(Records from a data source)
****************************************

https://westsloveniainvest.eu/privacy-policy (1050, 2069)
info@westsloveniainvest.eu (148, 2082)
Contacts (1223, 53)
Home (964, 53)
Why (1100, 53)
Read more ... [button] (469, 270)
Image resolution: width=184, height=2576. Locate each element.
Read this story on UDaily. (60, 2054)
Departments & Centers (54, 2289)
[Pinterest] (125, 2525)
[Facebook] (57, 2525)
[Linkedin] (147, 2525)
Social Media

****************************************

### DESCRIPTION OF THE TASK
The data should be printed again exactly, line for line.

### EXPECTED ANSWER
https://westsloveniainvest.eu/privacy-policy (1050, 2069)
info@westsloveniainvest.eu (148, 2082)
Contacts (1223, 53)
Home (964, 53)
Why (1100, 53)
Read more ... [button] (469, 270)
Image resolution: width=184, height=2576. Locate each element.
Read this story on UDaily. (60, 2054)
Departments & Centers (54, 2289)
[Pinterest] (125, 2525)
[Facebook] (57, 2525)
[Linkedin] (147, 2525)
Social Media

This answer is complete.